Algumas famílias, poucas aliás, não levaram a situação a sério e, sobrepondo a qualquer prudência o desejo de rever os parentes, convidaram estes últimos a aproveitar a ocasião. No entanto, os prisioneiros da peste logo compreenderam o perigo a que expunham os parentes e resignaram-se a sofrer a separação."
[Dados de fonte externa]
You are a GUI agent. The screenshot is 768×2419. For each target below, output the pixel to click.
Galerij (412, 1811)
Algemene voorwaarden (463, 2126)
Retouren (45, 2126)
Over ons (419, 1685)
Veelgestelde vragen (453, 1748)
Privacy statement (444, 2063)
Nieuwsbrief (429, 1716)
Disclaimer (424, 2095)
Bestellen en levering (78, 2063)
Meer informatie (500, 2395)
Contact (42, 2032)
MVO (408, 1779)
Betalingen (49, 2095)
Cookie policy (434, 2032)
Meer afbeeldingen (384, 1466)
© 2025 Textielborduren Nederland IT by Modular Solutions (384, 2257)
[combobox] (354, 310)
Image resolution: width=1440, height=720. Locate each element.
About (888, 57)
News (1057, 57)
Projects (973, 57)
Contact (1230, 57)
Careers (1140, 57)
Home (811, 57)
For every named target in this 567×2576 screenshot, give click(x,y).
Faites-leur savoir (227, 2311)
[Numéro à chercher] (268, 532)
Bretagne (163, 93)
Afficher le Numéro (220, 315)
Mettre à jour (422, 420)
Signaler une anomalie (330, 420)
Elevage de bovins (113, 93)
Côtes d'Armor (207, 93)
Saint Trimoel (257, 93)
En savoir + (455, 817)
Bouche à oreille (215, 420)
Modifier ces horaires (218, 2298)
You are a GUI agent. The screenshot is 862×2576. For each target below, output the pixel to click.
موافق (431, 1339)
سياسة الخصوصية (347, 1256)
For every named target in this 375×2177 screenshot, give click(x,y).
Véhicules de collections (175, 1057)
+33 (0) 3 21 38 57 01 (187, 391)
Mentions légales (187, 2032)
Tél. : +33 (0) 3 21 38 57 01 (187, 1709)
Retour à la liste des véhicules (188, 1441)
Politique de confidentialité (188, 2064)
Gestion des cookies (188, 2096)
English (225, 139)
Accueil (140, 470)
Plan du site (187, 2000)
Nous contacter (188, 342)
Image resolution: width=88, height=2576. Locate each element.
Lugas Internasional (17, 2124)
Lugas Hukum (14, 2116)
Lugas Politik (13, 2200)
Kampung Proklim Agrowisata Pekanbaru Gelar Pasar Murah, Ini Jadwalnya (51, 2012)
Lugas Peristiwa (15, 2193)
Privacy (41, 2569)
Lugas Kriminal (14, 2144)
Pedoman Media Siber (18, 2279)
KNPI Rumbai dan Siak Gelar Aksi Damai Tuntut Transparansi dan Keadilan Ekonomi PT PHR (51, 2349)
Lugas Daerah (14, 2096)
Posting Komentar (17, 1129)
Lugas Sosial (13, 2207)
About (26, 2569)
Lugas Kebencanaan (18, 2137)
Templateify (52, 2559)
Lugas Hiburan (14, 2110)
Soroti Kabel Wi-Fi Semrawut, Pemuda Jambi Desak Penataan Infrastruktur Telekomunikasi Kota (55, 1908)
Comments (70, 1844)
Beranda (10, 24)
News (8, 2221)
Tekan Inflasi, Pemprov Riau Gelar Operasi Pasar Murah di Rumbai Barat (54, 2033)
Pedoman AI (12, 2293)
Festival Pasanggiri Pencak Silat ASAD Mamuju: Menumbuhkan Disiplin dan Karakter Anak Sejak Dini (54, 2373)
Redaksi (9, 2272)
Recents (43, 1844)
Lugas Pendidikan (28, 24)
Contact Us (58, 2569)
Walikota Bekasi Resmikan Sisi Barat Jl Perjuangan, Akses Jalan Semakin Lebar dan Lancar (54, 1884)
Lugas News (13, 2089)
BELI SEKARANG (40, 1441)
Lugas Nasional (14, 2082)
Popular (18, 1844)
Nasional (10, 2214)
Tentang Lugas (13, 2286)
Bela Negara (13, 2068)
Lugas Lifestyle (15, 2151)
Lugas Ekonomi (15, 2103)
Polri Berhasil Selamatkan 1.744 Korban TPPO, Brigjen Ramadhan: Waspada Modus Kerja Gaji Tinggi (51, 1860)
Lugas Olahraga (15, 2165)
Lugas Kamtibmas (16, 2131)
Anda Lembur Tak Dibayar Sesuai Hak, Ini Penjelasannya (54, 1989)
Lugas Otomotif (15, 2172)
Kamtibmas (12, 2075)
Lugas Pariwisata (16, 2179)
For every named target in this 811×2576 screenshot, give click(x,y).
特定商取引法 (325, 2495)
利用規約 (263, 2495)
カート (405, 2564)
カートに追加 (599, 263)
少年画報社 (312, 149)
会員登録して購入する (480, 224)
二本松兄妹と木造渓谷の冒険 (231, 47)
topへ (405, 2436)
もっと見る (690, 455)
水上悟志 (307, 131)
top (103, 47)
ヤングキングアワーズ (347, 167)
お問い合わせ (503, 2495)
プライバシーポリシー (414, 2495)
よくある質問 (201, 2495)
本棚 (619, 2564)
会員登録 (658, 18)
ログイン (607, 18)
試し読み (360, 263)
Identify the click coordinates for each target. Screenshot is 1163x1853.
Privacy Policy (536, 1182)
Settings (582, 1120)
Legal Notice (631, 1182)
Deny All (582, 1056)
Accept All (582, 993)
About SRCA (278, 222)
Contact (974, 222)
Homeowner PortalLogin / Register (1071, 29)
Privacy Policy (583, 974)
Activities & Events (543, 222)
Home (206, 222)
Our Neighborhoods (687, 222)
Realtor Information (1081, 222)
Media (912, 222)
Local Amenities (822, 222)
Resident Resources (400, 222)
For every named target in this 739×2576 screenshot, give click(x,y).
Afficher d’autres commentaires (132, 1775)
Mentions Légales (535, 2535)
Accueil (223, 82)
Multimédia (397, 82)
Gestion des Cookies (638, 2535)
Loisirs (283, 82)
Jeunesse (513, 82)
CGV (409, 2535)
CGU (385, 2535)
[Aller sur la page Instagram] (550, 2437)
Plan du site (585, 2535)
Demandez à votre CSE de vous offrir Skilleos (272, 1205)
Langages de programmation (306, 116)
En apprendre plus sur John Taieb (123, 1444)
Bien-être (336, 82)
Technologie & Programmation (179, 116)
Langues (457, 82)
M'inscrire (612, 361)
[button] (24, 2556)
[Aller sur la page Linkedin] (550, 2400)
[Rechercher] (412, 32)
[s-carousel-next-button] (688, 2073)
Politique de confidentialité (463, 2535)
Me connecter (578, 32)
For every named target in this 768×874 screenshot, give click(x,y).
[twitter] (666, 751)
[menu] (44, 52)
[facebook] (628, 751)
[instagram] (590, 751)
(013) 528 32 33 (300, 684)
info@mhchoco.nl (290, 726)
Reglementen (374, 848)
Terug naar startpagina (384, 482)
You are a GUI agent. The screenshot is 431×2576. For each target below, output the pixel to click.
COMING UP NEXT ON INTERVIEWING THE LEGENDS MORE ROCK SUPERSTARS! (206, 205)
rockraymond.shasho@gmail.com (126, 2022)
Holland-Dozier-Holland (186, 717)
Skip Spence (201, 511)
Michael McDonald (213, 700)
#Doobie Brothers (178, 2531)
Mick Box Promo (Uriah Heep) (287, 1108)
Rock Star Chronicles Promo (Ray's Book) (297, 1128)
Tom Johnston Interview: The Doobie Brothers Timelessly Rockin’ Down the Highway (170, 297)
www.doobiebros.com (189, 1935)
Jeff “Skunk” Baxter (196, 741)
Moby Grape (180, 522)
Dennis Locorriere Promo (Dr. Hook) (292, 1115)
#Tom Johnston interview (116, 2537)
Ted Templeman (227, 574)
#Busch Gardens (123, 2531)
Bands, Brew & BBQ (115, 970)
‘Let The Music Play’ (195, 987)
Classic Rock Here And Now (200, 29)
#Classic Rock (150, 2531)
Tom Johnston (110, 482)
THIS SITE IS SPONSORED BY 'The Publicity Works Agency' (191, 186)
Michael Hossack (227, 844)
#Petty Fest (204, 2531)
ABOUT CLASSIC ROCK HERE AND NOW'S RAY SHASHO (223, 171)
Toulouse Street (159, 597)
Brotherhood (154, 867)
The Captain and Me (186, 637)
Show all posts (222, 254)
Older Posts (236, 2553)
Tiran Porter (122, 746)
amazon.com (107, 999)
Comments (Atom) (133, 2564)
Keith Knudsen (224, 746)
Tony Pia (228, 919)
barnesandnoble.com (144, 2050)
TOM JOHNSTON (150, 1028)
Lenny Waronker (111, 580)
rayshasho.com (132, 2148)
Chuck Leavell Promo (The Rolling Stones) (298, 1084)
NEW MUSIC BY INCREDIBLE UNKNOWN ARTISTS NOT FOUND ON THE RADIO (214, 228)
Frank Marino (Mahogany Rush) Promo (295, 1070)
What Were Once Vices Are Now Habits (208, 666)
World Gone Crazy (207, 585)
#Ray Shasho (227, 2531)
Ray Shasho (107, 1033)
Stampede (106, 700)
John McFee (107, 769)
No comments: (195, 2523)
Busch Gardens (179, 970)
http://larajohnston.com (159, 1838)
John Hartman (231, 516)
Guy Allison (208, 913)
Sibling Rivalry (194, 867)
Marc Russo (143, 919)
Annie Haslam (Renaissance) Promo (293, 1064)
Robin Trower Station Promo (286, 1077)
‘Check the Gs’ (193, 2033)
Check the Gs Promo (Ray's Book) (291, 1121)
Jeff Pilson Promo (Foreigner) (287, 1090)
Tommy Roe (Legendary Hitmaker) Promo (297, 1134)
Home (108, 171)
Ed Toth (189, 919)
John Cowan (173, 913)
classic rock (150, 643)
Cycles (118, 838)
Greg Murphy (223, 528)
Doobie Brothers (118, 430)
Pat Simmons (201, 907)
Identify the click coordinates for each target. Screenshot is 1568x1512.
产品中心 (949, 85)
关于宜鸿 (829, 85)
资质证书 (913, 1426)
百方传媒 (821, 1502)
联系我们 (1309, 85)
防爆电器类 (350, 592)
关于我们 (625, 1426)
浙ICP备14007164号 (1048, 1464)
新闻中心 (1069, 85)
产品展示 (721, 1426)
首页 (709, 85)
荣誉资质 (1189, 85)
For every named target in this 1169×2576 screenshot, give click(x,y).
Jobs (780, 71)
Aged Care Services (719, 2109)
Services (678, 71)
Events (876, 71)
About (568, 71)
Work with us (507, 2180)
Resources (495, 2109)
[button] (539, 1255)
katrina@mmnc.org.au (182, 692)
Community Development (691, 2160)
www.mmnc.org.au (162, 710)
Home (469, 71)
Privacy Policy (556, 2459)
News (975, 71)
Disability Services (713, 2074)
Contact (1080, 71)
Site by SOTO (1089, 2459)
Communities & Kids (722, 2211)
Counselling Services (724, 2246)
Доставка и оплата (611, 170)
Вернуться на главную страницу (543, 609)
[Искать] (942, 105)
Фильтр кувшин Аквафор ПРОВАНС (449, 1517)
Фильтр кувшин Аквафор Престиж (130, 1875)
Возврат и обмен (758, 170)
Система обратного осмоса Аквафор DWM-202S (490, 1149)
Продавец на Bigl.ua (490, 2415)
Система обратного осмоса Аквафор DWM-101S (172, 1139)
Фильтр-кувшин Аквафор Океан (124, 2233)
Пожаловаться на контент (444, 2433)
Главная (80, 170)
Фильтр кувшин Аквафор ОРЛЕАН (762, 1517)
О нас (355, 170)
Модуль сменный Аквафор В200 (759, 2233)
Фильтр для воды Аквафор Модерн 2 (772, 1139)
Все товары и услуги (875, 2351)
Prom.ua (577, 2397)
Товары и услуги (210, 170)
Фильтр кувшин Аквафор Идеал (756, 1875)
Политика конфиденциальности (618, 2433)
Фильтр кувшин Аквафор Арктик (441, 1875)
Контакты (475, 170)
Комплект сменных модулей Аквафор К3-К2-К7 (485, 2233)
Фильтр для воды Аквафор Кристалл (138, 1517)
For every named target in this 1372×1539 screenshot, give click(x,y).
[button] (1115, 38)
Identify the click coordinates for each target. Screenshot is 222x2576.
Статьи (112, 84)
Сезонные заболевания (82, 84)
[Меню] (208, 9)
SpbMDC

"Em suma, como todos nós que não morremos ainda da peste, ele sente efetivamente que sua vida e sua liberdade estão todos os dias às vésperas de ser destruídas. Mas, já que ele próprio viveu no terror, acha normal que os outros o conheçam por sua vez. Mais exatamente, o terror parece-lhe então menos pesado de suportar que se estivesse totalmente só. É nisso que ele está errado e que é mais difícil de compreender que outros. Mas, afinal, é por isso que merece mais que os outros que tentemos compreendê-lo.”
"Mas é assim. Os outros dizem: “É a peste, tivemos peste”. Por pouco, pediriam que os condecorassem. Mas que quer dizer isso, a peste? É a vida, nada mais."
"...decidiu, então, redigir esta narrativa, que termina aqui, para não ser daqueles que se calam, para depor a favor dessas vítimas da peste, para deixar ao menos uma lembrança da injustiça e da violência que lhes tinham sido feitas e para dizer simplesmente o que se aprende no meio dos flagelos: que há nos homens mais coisas a admirar que coisas a desprezar."